- [VOTRE TÂCHE]: Reproduisez fidèlement toutes les lignes des données ci-dessous, sans rien y changer.

- [DONNÉES FOURNIES]:
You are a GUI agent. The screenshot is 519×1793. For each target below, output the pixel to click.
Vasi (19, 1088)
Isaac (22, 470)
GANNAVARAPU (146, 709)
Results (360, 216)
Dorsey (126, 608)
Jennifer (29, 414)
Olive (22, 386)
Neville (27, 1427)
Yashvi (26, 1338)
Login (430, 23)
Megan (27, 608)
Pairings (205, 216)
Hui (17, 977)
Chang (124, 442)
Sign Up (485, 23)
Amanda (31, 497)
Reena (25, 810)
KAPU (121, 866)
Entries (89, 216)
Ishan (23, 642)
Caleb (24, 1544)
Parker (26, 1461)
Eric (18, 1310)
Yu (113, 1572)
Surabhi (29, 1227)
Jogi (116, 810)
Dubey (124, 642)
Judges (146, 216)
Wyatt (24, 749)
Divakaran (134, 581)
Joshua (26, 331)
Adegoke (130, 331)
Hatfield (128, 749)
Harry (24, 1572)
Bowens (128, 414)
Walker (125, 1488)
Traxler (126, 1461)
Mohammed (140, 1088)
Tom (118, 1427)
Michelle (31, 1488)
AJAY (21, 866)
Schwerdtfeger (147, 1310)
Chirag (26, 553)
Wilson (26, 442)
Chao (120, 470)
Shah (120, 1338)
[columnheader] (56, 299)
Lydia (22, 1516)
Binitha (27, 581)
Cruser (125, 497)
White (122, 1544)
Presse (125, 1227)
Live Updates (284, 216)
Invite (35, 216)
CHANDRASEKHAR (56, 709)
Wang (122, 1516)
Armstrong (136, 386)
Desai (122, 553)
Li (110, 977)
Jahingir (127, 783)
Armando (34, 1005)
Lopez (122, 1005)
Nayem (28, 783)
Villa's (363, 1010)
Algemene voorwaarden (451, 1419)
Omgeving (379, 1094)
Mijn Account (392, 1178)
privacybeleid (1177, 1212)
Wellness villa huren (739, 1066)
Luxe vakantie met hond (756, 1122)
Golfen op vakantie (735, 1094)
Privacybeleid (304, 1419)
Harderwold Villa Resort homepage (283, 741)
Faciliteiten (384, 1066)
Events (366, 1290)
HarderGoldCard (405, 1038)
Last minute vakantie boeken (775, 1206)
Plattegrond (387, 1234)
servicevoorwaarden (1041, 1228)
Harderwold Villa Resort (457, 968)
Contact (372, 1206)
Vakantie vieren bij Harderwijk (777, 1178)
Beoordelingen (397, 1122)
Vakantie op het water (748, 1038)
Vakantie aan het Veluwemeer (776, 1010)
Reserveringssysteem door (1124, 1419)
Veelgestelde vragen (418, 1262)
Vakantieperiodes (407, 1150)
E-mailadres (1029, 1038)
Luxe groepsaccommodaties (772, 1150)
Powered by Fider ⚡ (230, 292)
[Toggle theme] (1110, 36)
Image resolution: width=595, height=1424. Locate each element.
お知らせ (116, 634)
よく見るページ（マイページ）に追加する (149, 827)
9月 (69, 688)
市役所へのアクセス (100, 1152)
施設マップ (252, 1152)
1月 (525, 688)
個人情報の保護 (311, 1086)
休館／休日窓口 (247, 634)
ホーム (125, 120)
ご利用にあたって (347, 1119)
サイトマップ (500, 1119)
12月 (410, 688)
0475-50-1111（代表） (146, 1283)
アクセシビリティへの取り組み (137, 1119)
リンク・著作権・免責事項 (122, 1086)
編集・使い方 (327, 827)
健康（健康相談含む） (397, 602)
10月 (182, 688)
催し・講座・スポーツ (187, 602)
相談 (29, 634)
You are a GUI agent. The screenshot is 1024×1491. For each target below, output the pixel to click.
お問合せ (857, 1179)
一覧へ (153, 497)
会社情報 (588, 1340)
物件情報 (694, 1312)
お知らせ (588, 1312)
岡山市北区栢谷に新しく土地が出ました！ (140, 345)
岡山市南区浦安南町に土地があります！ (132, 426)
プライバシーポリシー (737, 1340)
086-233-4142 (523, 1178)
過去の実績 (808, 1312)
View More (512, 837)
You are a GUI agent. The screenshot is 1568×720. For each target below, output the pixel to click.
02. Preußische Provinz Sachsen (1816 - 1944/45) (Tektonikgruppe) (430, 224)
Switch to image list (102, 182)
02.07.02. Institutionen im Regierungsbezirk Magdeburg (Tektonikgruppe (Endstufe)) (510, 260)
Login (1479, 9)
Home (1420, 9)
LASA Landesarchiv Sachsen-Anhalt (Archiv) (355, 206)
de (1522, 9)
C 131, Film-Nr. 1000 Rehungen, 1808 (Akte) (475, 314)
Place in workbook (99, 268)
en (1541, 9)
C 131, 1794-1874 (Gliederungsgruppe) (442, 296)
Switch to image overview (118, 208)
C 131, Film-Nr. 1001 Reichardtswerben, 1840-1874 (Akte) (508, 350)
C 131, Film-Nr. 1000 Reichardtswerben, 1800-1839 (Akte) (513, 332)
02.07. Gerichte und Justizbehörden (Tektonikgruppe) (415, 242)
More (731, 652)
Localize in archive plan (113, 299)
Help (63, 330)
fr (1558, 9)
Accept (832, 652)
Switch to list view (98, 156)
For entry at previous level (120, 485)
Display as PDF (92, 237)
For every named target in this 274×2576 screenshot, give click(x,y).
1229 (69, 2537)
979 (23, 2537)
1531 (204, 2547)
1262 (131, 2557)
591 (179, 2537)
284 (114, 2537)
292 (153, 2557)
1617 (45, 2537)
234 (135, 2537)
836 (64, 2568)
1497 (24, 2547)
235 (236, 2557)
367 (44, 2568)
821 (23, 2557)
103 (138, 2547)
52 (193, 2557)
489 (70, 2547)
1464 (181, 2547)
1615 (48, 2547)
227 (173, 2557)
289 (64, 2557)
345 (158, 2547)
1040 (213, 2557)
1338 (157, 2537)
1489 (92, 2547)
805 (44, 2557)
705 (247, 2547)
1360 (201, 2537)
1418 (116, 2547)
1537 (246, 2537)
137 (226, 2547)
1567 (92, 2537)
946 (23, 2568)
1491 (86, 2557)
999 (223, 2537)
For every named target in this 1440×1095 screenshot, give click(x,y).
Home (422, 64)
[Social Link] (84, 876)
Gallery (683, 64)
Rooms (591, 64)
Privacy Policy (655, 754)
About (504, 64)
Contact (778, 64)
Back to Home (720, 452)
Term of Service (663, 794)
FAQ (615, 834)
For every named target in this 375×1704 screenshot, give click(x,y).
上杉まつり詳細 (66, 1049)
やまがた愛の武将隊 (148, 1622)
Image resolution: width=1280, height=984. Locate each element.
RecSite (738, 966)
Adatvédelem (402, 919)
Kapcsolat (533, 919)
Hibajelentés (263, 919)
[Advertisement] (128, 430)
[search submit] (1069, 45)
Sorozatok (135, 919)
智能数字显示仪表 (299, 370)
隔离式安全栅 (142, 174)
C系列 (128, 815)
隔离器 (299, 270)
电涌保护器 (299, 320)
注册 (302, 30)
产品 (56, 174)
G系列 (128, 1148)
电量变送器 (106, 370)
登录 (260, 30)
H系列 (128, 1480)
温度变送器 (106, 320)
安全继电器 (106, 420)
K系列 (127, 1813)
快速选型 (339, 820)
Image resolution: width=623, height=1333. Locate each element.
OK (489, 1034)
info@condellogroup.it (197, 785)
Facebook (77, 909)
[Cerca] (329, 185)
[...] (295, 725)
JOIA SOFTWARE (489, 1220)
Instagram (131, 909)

- [SOLUTION PROPOSÉE]:
You are a GUI agent. The screenshot is 519×1793. For each target below, output the pixel to click.
Vasi (19, 1088)
Isaac (22, 470)
GANNAVARAPU (146, 709)
Results (360, 216)
Dorsey (126, 608)
Jennifer (29, 414)
Olive (22, 386)
Neville (27, 1427)
Yashvi (26, 1338)
Login (430, 23)
Megan (27, 608)
Pairings (205, 216)
Hui (17, 977)
Chang (124, 442)
Sign Up (485, 23)
Amanda (31, 497)
Reena (25, 810)
KAPU (121, 866)
Entries (89, 216)
Ishan (23, 642)
Caleb (24, 1544)
Parker (26, 1461)
Eric (18, 1310)
Yu (113, 1572)
Surabhi (29, 1227)
Jogi (116, 810)
Dubey (124, 642)
Judges (146, 216)
Wyatt (24, 749)
Divakaran (134, 581)
Joshua (26, 331)
Adegoke (130, 331)
Hatfield (128, 749)
Harry (24, 1572)
Bowens (128, 414)
Walker (125, 1488)
Traxler (126, 1461)
Mohammed (140, 1088)
Tom (118, 1427)
Michelle (31, 1488)
AJAY (21, 866)
Schwerdtfeger (147, 1310)
Chirag (26, 553)
Wilson (26, 442)
Chao (120, 470)
Shah (120, 1338)
[columnheader] (56, 299)
Lydia (22, 1516)
Binitha (27, 581)
Cruser (125, 497)
White (122, 1544)
Presse (125, 1227)
Live Updates (284, 216)
Invite (35, 216)
CHANDRASEKHAR (56, 709)
Wang (122, 1516)
Armstrong (136, 386)
Desai (122, 553)
Li (110, 977)
Jahingir (127, 783)
Armando (34, 1005)
Lopez (122, 1005)
Nayem (28, 783)
Villa's (363, 1010)
Algemene voorwaarden (451, 1419)
Omgeving (379, 1094)
Mijn Account (392, 1178)
privacybeleid (1177, 1212)
Wellness villa huren (739, 1066)
Luxe vakantie met hond (756, 1122)
Golfen op vakantie (735, 1094)
Privacybeleid (304, 1419)
Harderwold Villa Resort homepage (283, 741)
Faciliteiten (384, 1066)
Events (366, 1290)
HarderGoldCard (405, 1038)
Last minute vakantie boeken (775, 1206)
Plattegrond (387, 1234)
servicevoorwaarden (1041, 1228)
Harderwold Villa Resort (457, 968)
Contact (372, 1206)
Vakantie vieren bij Harderwijk (777, 1178)
Beoordelingen (397, 1122)
Vakantie op het water (748, 1038)
Vakantie aan het Veluwemeer (776, 1010)
Reserveringssysteem door (1124, 1419)
Veelgestelde vragen (418, 1262)
Vakantieperiodes (407, 1150)
E-mailadres (1029, 1038)
Luxe groepsaccommodaties (772, 1150)
Powered by Fider ⚡ (230, 292)
[Toggle theme] (1110, 36)
Image resolution: width=595, height=1424. Locate each element.
お知らせ (116, 634)
よく見るページ（マイページ）に追加する (149, 827)
9月 (69, 688)
市役所へのアクセス (100, 1152)
施設マップ (252, 1152)
1月 (525, 688)
個人情報の保護 (311, 1086)
休館／休日窓口 (247, 634)
ホーム (125, 120)
ご利用にあたって (347, 1119)
サイトマップ (500, 1119)
12月 (410, 688)
0475-50-1111（代表） (146, 1283)
アクセシビリティへの取り組み (137, 1119)
リンク・著作権・免責事項 (122, 1086)
編集・使い方 (327, 827)
健康（健康相談含む） (397, 602)
10月 (182, 688)
催し・講座・スポーツ (187, 602)
相談 (29, 634)
You are a GUI agent. The screenshot is 1024×1491. For each target below, output the pixel to click.
お問合せ (857, 1179)
一覧へ (153, 497)
会社情報 (588, 1340)
物件情報 (694, 1312)
お知らせ (588, 1312)
岡山市北区栢谷に新しく土地が出ました！ (140, 345)
岡山市南区浦安南町に土地があります！ (132, 426)
プライバシーポリシー (737, 1340)
086-233-4142 (523, 1178)
過去の実績 (808, 1312)
View More (512, 837)
You are a GUI agent. The screenshot is 1568×720. For each target below, output the pixel to click.
02. Preußische Provinz Sachsen (1816 - 1944/45) (Tektonikgruppe) (430, 224)
Switch to image list (102, 182)
02.07.02. Institutionen im Regierungsbezirk Magdeburg (Tektonikgruppe (Endstufe)) (510, 260)
Login (1479, 9)
Home (1420, 9)
LASA Landesarchiv Sachsen-Anhalt (Archiv) (355, 206)
de (1522, 9)
C 131, Film-Nr. 1000 Rehungen, 1808 (Akte) (475, 314)
Place in workbook (99, 268)
en (1541, 9)
C 131, 1794-1874 (Gliederungsgruppe) (442, 296)
Switch to image overview (118, 208)
C 131, Film-Nr. 1001 Reichardtswerben, 1840-1874 (Akte) (508, 350)
C 131, Film-Nr. 1000 Reichardtswerben, 1800-1839 (Akte) (513, 332)
02.07. Gerichte und Justizbehörden (Tektonikgruppe) (415, 242)
More (731, 652)
Localize in archive plan (113, 299)
Help (63, 330)
fr (1558, 9)
Accept (832, 652)
Switch to list view (98, 156)
For entry at previous level (120, 485)
Display as PDF (92, 237)
For every named target in this 274×2576 screenshot, give click(x,y).
1229 (69, 2537)
979 (23, 2537)
1531 (204, 2547)
1262 (131, 2557)
591 (179, 2537)
284 (114, 2537)
292 (153, 2557)
1617 (45, 2537)
234 (135, 2537)
836 (64, 2568)
1497 (24, 2547)
235 (236, 2557)
367 (44, 2568)
821 (23, 2557)
103 (138, 2547)
52 (193, 2557)
489 (70, 2547)
1464 (181, 2547)
1615 (48, 2547)
227 (173, 2557)
289 (64, 2557)
345 (158, 2547)
1040 (213, 2557)
1338 (157, 2537)
1489 (92, 2547)
805 (44, 2557)
705 (247, 2547)
1360 (201, 2537)
1418 (116, 2547)
1537 (246, 2537)
137 (226, 2547)
1567 (92, 2537)
946 (23, 2568)
1491 (86, 2557)
999 (223, 2537)
For every named target in this 1440×1095 screenshot, give click(x,y).
Home (422, 64)
[Social Link] (84, 876)
Gallery (683, 64)
Rooms (591, 64)
Privacy Policy (655, 754)
About (504, 64)
Contact (778, 64)
Back to Home (720, 452)
Term of Service (663, 794)
FAQ (615, 834)
For every named target in this 375×1704 screenshot, give click(x,y).
上杉まつり詳細 (66, 1049)
やまがた愛の武将隊 (148, 1622)
Image resolution: width=1280, height=984. Locate each element.
RecSite (738, 966)
Adatvédelem (402, 919)
Kapcsolat (533, 919)
Hibajelentés (263, 919)
[Advertisement] (128, 430)
[search submit] (1069, 45)
Sorozatok (135, 919)
智能数字显示仪表 (299, 370)
隔离式安全栅 (142, 174)
C系列 (128, 815)
隔离器 (299, 270)
电涌保护器 (299, 320)
注册 (302, 30)
产品 (56, 174)
G系列 (128, 1148)
电量变送器 (106, 370)
登录 (260, 30)
H系列 (128, 1480)
温度变送器 (106, 320)
安全继电器 (106, 420)
K系列 (127, 1813)
快速选型 (339, 820)
Image resolution: width=623, height=1333. Locate each element.
OK (489, 1034)
info@condellogroup.it (197, 785)
Facebook (77, 909)
[Cerca] (329, 185)
[...] (295, 725)
JOIA SOFTWARE (489, 1220)
Instagram (131, 909)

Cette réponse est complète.